The Court also considered an alternative rectification case, for which pre-contractual negotiations and the parties’ actual intentions is relevant; although such matters are inadmissible for contractual interpretation.
Ofgem organised the sale of the transmission system of a wind farm comprising 160 wind turbines, located off the Welsh coast. A consortium of Balfour Beatty and Equitix were the preferred bidder (Buyer). Various RWE companies were selling the business of owning and operating the electrical transmission link (Sellers). The deal was by way of an asset sale for a purchase price of £352m.
The SPA was signed on 11 February 2015 and completed on 17 February 2015.

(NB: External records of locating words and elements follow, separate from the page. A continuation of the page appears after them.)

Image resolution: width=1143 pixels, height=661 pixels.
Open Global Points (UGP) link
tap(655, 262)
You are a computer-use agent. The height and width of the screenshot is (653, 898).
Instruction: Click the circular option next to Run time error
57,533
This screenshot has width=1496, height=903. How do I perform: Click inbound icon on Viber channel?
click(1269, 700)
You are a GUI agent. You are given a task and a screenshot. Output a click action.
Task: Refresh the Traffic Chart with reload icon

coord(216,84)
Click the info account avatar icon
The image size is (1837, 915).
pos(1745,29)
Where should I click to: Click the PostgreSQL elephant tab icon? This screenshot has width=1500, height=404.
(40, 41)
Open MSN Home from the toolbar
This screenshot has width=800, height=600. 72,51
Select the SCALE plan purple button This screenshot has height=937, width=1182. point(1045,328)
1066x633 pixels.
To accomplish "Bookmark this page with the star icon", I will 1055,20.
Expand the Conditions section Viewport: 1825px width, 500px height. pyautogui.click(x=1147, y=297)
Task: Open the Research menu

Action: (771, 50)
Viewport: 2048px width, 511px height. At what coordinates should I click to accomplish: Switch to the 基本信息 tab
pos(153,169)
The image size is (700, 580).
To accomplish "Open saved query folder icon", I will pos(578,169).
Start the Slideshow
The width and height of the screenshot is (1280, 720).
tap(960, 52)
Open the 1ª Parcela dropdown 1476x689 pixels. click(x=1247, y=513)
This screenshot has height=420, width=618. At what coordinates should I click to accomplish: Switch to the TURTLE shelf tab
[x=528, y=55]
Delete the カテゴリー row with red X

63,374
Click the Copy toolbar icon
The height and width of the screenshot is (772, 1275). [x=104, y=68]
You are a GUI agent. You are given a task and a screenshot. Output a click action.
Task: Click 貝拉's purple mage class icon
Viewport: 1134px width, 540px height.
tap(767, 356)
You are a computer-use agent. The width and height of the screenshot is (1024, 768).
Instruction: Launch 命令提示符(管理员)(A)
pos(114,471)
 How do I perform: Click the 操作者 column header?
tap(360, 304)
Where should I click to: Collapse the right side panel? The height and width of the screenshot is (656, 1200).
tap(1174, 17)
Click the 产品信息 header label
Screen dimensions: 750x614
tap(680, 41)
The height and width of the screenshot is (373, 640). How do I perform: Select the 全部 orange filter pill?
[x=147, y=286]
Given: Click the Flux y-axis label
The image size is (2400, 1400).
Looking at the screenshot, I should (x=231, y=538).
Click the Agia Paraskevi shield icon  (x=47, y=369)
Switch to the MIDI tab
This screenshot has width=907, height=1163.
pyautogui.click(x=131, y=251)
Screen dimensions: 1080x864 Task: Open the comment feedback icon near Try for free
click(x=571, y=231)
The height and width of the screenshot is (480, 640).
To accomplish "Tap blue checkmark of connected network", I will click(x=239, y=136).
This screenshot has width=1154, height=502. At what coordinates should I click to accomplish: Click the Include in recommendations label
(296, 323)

The wind farm used four subsea export cables, which were included within the definition of Assets in the SPA. Less than two weeks after completion, one of the cables failed as a result of seawater penetrating a damaged sheath on the cable. A second cable failed in September 2015. The corrosion dated back months or years, prior to the signing or completion of the SPA.
The Buyer claimed for £15m of repair costs under an indemnity in the SPA, which provided that “[I]f any of the Assets are destroyed or damaged prior to Completion … the [Sellers] shall indemnify the [Buyer]”.
The Court applied the accepted approach to contractual interpretation (referring to Wood v Capita, Arnold v Britton and Rainy Sky). The Buyer stressed the detailed and complex nature of the contract, negotiated over several years with professional assistance, and urged a principally textual analysis, with limited/no regard to the factual matrix. The Sellers sought to advance factual matrix material and suggest provisions that impose wide liabilities should be construed narrowly. The Court preferred the Buyer’s approach, but noted the provision must be considered in the context of the agreement as a whole.
The Court gave judgment in favour of the Sellers, noting that the wording of the indemnity, when considered in the broader context of the SPA, supported the view that it only covered the period between signing and completion – a period of six days.
The choice of the words “are damaged” as opposed to “have been damaged” (which would have covered historical damage) meant that the parties had intended to exclude pre-signing damage from the scope of the indemnity.
If the parties had intended to give the Buyer the benefit of a widely-drafted indemnity, that indemnity would have also applied to damage that the Sellers had disclosed. Further, the Sellers had provided warranties as to the absence of damage to Assets that did apply to the pre-signing period (but this was qualified to apply only in specific circumstances). The Court noted that these warranties would not give any additional protection if the same issues were also covered by an open-ended indemnity.
The Sellers also advanced a rectification case based on the pre-contractual negotiations. The Court noted that such material was not relevant to the contractual interpretation exercise. However, if the Court had preferred the Buyer’s interpretation, the Court indicated that it would have rectified the contract to reflect the Sellers’ interpretation, on the basis that the parties shared a common continuing intention, that the parties had communicated.
Why is this important?
This is a useful example of the Court’s applying the established approach to contractual interpretation by reference to the whole of the contract, with limited reliance on the factual matrix. It also considers an alternative case for rectification (based on the actual (subjective) intentions of the parties), where pre-contractual negotiations are admissible.
Any practical tips?
Always ensure that the drafting of key provisions is clear. Check for consistency of provisions throughout the agreement, particularly those that deal with the same or similar subject matter. Consider including relevant factual background/context within the agreement (eg recitals).
Maintain copies of communications, notes, transaction files, etc, in case the drafting of the contract has gone wrong and you need to fall back on a rectification argument (and note that the lawyers involved may be required to give evidence!).